_Assignment_
Output all entries verbatim.

_Supplied material_
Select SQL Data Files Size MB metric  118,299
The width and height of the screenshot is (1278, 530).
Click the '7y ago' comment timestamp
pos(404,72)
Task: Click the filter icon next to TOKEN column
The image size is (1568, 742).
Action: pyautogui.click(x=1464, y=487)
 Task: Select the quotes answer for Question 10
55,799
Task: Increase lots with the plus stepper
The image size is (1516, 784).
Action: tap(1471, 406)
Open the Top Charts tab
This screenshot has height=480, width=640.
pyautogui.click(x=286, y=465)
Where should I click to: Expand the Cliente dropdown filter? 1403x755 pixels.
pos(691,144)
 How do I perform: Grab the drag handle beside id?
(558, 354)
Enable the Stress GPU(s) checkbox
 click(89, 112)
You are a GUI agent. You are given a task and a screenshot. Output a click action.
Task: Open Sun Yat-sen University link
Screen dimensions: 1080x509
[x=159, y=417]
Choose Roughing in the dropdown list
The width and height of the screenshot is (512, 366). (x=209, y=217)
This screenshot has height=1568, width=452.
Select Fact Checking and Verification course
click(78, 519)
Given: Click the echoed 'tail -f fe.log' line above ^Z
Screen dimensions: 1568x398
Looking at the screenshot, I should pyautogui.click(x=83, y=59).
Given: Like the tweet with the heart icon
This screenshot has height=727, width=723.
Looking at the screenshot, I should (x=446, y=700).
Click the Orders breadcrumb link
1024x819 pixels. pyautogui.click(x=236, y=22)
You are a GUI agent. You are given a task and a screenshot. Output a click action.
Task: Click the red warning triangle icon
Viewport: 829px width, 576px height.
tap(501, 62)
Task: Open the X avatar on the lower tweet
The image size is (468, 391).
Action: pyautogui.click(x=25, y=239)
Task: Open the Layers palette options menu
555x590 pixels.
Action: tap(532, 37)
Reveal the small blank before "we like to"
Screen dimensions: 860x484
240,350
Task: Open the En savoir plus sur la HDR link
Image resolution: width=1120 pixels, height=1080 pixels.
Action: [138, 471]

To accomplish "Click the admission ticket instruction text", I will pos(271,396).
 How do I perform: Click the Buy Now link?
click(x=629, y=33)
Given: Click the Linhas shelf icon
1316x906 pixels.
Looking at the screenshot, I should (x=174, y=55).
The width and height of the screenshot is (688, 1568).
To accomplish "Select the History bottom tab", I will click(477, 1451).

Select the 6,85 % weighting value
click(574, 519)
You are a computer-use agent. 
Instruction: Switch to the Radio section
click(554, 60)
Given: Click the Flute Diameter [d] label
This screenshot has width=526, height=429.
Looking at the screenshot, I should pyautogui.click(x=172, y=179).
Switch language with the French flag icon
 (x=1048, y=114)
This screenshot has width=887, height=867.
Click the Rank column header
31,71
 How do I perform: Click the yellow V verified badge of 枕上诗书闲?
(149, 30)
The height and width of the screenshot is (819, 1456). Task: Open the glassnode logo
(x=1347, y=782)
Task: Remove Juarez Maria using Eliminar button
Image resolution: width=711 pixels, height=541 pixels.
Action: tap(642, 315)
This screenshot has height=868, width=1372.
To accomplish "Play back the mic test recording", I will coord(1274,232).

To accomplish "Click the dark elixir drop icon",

_Result_
Select SQL Data Files Size MB metric  118,299
The width and height of the screenshot is (1278, 530).
Click the '7y ago' comment timestamp
pos(404,72)
Task: Click the filter icon next to TOKEN column
The image size is (1568, 742).
Action: pyautogui.click(x=1464, y=487)
 Task: Select the quotes answer for Question 10
55,799
Task: Increase lots with the plus stepper
The image size is (1516, 784).
Action: tap(1471, 406)
Open the Top Charts tab
This screenshot has height=480, width=640.
pyautogui.click(x=286, y=465)
Where should I click to: Expand the Cliente dropdown filter? 1403x755 pixels.
pos(691,144)
 How do I perform: Grab the drag handle beside id?
(558, 354)
Enable the Stress GPU(s) checkbox
 click(89, 112)
You are a GUI agent. You are given a task and a screenshot. Output a click action.
Task: Open Sun Yat-sen University link
Screen dimensions: 1080x509
[x=159, y=417]
Choose Roughing in the dropdown list
The width and height of the screenshot is (512, 366). (x=209, y=217)
This screenshot has height=1568, width=452.
Select Fact Checking and Verification course
click(78, 519)
Given: Click the echoed 'tail -f fe.log' line above ^Z
Screen dimensions: 1568x398
Looking at the screenshot, I should pyautogui.click(x=83, y=59).
Given: Like the tweet with the heart icon
This screenshot has height=727, width=723.
Looking at the screenshot, I should (x=446, y=700).
Click the Orders breadcrumb link
1024x819 pixels. pyautogui.click(x=236, y=22)
You are a GUI agent. You are given a task and a screenshot. Output a click action.
Task: Click the red warning triangle icon
Viewport: 829px width, 576px height.
tap(501, 62)
Task: Open the X avatar on the lower tweet
The image size is (468, 391).
Action: pyautogui.click(x=25, y=239)
Task: Open the Layers palette options menu
555x590 pixels.
Action: tap(532, 37)
Reveal the small blank before "we like to"
Screen dimensions: 860x484
240,350
Task: Open the En savoir plus sur la HDR link
Image resolution: width=1120 pixels, height=1080 pixels.
Action: [138, 471]

To accomplish "Click the admission ticket instruction text", I will pos(271,396).
 How do I perform: Click the Buy Now link?
click(x=629, y=33)
Given: Click the Linhas shelf icon
1316x906 pixels.
Looking at the screenshot, I should (x=174, y=55).
The width and height of the screenshot is (688, 1568).
To accomplish "Select the History bottom tab", I will click(477, 1451).

Select the 6,85 % weighting value
click(574, 519)
You are a computer-use agent. 
Instruction: Switch to the Radio section
click(554, 60)
Given: Click the Flute Diameter [d] label
This screenshot has width=526, height=429.
Looking at the screenshot, I should pyautogui.click(x=172, y=179).
Switch language with the French flag icon
 (x=1048, y=114)
This screenshot has width=887, height=867.
Click the Rank column header
31,71
 How do I perform: Click the yellow V verified badge of 枕上诗书闲?
(149, 30)
The height and width of the screenshot is (819, 1456). Task: Open the glassnode logo
(x=1347, y=782)
Task: Remove Juarez Maria using Eliminar button
Image resolution: width=711 pixels, height=541 pixels.
Action: tap(642, 315)
This screenshot has height=868, width=1372.
To accomplish "Play back the mic test recording", I will coord(1274,232).

To accomplish "Click the dark elixir drop icon",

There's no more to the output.